=== What you are asked to do ===
Reproduce all records word for word.

▼

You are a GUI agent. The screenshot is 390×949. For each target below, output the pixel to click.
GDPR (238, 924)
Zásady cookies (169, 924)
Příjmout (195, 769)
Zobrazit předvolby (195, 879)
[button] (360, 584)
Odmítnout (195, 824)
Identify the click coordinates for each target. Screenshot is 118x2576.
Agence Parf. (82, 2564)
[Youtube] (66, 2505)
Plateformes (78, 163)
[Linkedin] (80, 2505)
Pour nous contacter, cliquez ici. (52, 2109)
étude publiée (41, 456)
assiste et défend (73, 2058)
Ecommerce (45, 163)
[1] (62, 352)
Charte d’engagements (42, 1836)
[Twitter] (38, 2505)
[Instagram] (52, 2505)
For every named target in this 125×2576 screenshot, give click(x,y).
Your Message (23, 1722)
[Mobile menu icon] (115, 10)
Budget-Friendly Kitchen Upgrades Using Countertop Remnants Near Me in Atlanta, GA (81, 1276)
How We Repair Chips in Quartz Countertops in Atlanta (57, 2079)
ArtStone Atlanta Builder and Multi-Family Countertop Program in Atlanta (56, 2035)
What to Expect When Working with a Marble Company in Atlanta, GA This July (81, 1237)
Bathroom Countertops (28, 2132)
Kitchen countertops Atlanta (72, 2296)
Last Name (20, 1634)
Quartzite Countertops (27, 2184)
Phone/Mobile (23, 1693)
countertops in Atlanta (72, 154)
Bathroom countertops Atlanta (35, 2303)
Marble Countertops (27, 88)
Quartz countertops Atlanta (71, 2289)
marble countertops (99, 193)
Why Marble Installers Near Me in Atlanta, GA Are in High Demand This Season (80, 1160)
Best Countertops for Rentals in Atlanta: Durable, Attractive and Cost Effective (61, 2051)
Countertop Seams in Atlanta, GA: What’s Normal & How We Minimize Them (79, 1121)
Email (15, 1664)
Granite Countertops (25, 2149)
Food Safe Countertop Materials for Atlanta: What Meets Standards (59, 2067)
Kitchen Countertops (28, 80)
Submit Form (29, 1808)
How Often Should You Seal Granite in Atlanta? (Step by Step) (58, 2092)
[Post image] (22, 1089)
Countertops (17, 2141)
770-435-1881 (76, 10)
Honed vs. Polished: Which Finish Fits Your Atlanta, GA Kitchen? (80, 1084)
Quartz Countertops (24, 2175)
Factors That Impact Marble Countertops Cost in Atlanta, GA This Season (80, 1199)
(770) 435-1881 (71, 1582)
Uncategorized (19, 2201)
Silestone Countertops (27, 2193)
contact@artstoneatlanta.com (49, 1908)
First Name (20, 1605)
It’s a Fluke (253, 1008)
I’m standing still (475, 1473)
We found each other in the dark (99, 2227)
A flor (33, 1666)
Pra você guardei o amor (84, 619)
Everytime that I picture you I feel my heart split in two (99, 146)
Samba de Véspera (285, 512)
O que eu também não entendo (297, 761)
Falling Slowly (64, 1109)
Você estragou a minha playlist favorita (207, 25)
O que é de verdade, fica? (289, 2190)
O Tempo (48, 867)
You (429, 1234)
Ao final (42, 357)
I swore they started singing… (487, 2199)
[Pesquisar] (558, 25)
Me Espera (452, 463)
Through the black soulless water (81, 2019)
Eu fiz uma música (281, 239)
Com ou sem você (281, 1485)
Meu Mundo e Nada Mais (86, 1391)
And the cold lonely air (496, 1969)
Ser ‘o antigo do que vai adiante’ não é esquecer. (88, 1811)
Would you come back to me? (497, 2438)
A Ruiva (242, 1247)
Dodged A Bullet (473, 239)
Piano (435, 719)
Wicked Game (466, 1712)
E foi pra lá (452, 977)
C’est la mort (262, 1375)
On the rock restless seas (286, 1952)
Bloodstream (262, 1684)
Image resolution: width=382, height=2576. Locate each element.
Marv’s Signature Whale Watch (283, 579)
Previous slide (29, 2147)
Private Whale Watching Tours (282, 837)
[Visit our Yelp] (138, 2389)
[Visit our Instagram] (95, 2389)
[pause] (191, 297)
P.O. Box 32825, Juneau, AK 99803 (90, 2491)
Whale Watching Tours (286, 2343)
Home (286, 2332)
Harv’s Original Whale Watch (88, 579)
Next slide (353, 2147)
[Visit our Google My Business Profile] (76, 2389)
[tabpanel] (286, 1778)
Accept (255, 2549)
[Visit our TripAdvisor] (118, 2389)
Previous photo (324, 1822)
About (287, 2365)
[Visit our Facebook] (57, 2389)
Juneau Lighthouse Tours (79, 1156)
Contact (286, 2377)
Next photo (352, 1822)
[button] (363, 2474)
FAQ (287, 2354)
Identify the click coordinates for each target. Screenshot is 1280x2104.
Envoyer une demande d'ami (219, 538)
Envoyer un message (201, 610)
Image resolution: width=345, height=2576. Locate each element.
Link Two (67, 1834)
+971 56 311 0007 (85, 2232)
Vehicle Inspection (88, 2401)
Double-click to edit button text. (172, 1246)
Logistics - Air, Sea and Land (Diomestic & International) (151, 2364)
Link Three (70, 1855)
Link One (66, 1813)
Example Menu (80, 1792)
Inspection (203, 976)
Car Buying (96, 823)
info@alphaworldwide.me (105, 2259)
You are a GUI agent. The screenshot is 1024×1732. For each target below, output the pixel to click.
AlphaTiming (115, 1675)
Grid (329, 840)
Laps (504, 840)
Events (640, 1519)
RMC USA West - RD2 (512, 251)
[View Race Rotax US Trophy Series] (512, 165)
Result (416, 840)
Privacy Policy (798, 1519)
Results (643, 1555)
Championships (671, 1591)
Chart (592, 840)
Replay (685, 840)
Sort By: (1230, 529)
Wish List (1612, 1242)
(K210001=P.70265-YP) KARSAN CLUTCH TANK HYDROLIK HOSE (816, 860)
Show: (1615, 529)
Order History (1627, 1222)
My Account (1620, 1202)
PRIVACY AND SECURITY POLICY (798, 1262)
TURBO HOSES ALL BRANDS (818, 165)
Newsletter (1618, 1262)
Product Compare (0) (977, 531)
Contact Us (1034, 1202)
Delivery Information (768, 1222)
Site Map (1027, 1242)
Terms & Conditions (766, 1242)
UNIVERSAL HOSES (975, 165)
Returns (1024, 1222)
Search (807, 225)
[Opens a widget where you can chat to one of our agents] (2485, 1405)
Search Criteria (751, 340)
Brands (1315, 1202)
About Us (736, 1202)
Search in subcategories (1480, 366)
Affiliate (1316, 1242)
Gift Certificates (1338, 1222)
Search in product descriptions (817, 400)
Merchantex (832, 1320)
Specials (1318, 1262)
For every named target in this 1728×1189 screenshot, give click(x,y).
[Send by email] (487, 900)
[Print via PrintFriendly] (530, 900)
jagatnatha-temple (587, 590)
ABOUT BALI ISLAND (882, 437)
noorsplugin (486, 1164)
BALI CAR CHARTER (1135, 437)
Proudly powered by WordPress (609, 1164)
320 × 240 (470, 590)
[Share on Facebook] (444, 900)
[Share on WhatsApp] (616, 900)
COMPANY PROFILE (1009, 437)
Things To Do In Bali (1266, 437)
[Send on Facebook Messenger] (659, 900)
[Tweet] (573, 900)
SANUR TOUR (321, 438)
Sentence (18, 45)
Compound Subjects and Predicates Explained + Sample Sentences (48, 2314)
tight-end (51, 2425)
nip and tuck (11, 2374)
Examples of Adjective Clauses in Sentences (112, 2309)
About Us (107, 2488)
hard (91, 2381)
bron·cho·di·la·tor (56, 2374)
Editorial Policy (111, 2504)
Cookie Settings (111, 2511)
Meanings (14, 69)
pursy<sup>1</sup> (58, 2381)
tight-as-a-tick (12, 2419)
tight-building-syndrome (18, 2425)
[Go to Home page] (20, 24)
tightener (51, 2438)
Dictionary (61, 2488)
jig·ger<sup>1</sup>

▲

=== Answer for the task ===
You are a GUI agent. The screenshot is 390×949. For each target below, output the pixel to click.
GDPR (238, 924)
Zásady cookies (169, 924)
Příjmout (195, 769)
Zobrazit předvolby (195, 879)
[button] (360, 584)
Odmítnout (195, 824)
Identify the click coordinates for each target. Screenshot is 118x2576.
Agence Parf. (82, 2564)
[Youtube] (66, 2505)
Plateformes (78, 163)
[Linkedin] (80, 2505)
Pour nous contacter, cliquez ici. (52, 2109)
étude publiée (41, 456)
assiste et défend (73, 2058)
Ecommerce (45, 163)
[1] (62, 352)
Charte d’engagements (42, 1836)
[Twitter] (38, 2505)
[Instagram] (52, 2505)
For every named target in this 125×2576 screenshot, give click(x,y).
Your Message (23, 1722)
[Mobile menu icon] (115, 10)
Budget-Friendly Kitchen Upgrades Using Countertop Remnants Near Me in Atlanta, GA (81, 1276)
How We Repair Chips in Quartz Countertops in Atlanta (57, 2079)
ArtStone Atlanta Builder and Multi-Family Countertop Program in Atlanta (56, 2035)
What to Expect When Working with a Marble Company in Atlanta, GA This July (81, 1237)
Bathroom Countertops (28, 2132)
Kitchen countertops Atlanta (72, 2296)
Last Name (20, 1634)
Quartzite Countertops (27, 2184)
Phone/Mobile (23, 1693)
countertops in Atlanta (72, 154)
Bathroom countertops Atlanta (35, 2303)
Marble Countertops (27, 88)
Quartz countertops Atlanta (71, 2289)
marble countertops (99, 193)
Why Marble Installers Near Me in Atlanta, GA Are in High Demand This Season (80, 1160)
Best Countertops for Rentals in Atlanta: Durable, Attractive and Cost Effective (61, 2051)
Countertop Seams in Atlanta, GA: What’s Normal & How We Minimize Them (79, 1121)
Email (15, 1664)
Granite Countertops (25, 2149)
Food Safe Countertop Materials for Atlanta: What Meets Standards (59, 2067)
Kitchen Countertops (28, 80)
Submit Form (29, 1808)
How Often Should You Seal Granite in Atlanta? (Step by Step) (58, 2092)
[Post image] (22, 1089)
Countertops (17, 2141)
770-435-1881 (76, 10)
Honed vs. Polished: Which Finish Fits Your Atlanta, GA Kitchen? (80, 1084)
Quartz Countertops (24, 2175)
Factors That Impact Marble Countertops Cost in Atlanta, GA This Season (80, 1199)
(770) 435-1881 (71, 1582)
Uncategorized (19, 2201)
Silestone Countertops (27, 2193)
contact@artstoneatlanta.com (49, 1908)
First Name (20, 1605)
It’s a Fluke (253, 1008)
I’m standing still (475, 1473)
We found each other in the dark (99, 2227)
A flor (33, 1666)
Pra você guardei o amor (84, 619)
Everytime that I picture you I feel my heart split in two (99, 146)
Samba de Véspera (285, 512)
O que eu também não entendo (297, 761)
Falling Slowly (64, 1109)
Você estragou a minha playlist favorita (207, 25)
O que é de verdade, fica? (289, 2190)
O Tempo (48, 867)
You (429, 1234)
Ao final (42, 357)
I swore they started singing… (487, 2199)
[Pesquisar] (558, 25)
Me Espera (452, 463)
Through the black soulless water (81, 2019)
Eu fiz uma música (281, 239)
Com ou sem você (281, 1485)
Meu Mundo e Nada Mais (86, 1391)
And the cold lonely air (496, 1969)
Ser ‘o antigo do que vai adiante’ não é esquecer. (88, 1811)
Would you come back to me? (497, 2438)
A Ruiva (242, 1247)
Dodged A Bullet (473, 239)
Piano (435, 719)
Wicked Game (466, 1712)
E foi pra lá (452, 977)
C’est la mort (262, 1375)
On the rock restless seas (286, 1952)
Bloodstream (262, 1684)
Image resolution: width=382, height=2576. Locate each element.
Marv’s Signature Whale Watch (283, 579)
Previous slide (29, 2147)
Private Whale Watching Tours (282, 837)
[Visit our Yelp] (138, 2389)
[Visit our Instagram] (95, 2389)
[pause] (191, 297)
P.O. Box 32825, Juneau, AK 99803 (90, 2491)
Whale Watching Tours (286, 2343)
Home (286, 2332)
Harv’s Original Whale Watch (88, 579)
Next slide (353, 2147)
[Visit our Google My Business Profile] (76, 2389)
[tabpanel] (286, 1778)
Accept (255, 2549)
[Visit our TripAdvisor] (118, 2389)
Previous photo (324, 1822)
About (287, 2365)
[Visit our Facebook] (57, 2389)
Juneau Lighthouse Tours (79, 1156)
Contact (286, 2377)
Next photo (352, 1822)
[button] (363, 2474)
FAQ (287, 2354)
Identify the click coordinates for each target. Screenshot is 1280x2104.
Envoyer une demande d'ami (219, 538)
Envoyer un message (201, 610)
Image resolution: width=345, height=2576. Locate each element.
Link Two (67, 1834)
+971 56 311 0007 (85, 2232)
Vehicle Inspection (88, 2401)
Double-click to edit button text. (172, 1246)
Logistics - Air, Sea and Land (Diomestic & International) (151, 2364)
Link Three (70, 1855)
Link One (66, 1813)
Example Menu (80, 1792)
Inspection (203, 976)
Car Buying (96, 823)
info@alphaworldwide.me (105, 2259)
You are a GUI agent. The screenshot is 1024×1732. For each target below, output the pixel to click.
AlphaTiming (115, 1675)
Grid (329, 840)
Laps (504, 840)
Events (640, 1519)
RMC USA West - RD2 (512, 251)
[View Race Rotax US Trophy Series] (512, 165)
Result (416, 840)
Privacy Policy (798, 1519)
Results (643, 1555)
Championships (671, 1591)
Chart (592, 840)
Replay (685, 840)
Sort By: (1230, 529)
Wish List (1612, 1242)
(K210001=P.70265-YP) KARSAN CLUTCH TANK HYDROLIK HOSE (816, 860)
Show: (1615, 529)
Order History (1627, 1222)
My Account (1620, 1202)
PRIVACY AND SECURITY POLICY (798, 1262)
TURBO HOSES ALL BRANDS (818, 165)
Newsletter (1618, 1262)
Product Compare (0) (977, 531)
Contact Us (1034, 1202)
Delivery Information (768, 1222)
Site Map (1027, 1242)
Terms & Conditions (766, 1242)
UNIVERSAL HOSES (975, 165)
Returns (1024, 1222)
Search (807, 225)
[Opens a widget where you can chat to one of our agents] (2485, 1405)
Search Criteria (751, 340)
Brands (1315, 1202)
About Us (736, 1202)
Search in subcategories (1480, 366)
Affiliate (1316, 1242)
Gift Certificates (1338, 1222)
Search in product descriptions (817, 400)
Merchantex (832, 1320)
Specials (1318, 1262)
For every named target in this 1728×1189 screenshot, give click(x,y).
[Send by email] (487, 900)
[Print via PrintFriendly] (530, 900)
jagatnatha-temple (587, 590)
ABOUT BALI ISLAND (882, 437)
noorsplugin (486, 1164)
BALI CAR CHARTER (1135, 437)
Proudly powered by WordPress (609, 1164)
320 × 240 (470, 590)
[Share on Facebook] (444, 900)
[Share on WhatsApp] (616, 900)
COMPANY PROFILE (1009, 437)
Things To Do In Bali (1266, 437)
[Send on Facebook Messenger] (659, 900)
[Tweet] (573, 900)
SANUR TOUR (321, 438)
Sentence (18, 45)
Compound Subjects and Predicates Explained + Sample Sentences (48, 2314)
tight-end (51, 2425)
nip and tuck (11, 2374)
Examples of Adjective Clauses in Sentences (112, 2309)
About Us (107, 2488)
hard (91, 2381)
bron·cho·di·la·tor (56, 2374)
Editorial Policy (111, 2504)
Cookie Settings (111, 2511)
Meanings (14, 69)
pursy<sup>1</sup> (58, 2381)
tight-as-a-tick (12, 2419)
tight-building-syndrome (18, 2425)
[Go to Home page] (20, 24)
tightener (51, 2438)
Dictionary (61, 2488)
jig·ger<sup>1</sup>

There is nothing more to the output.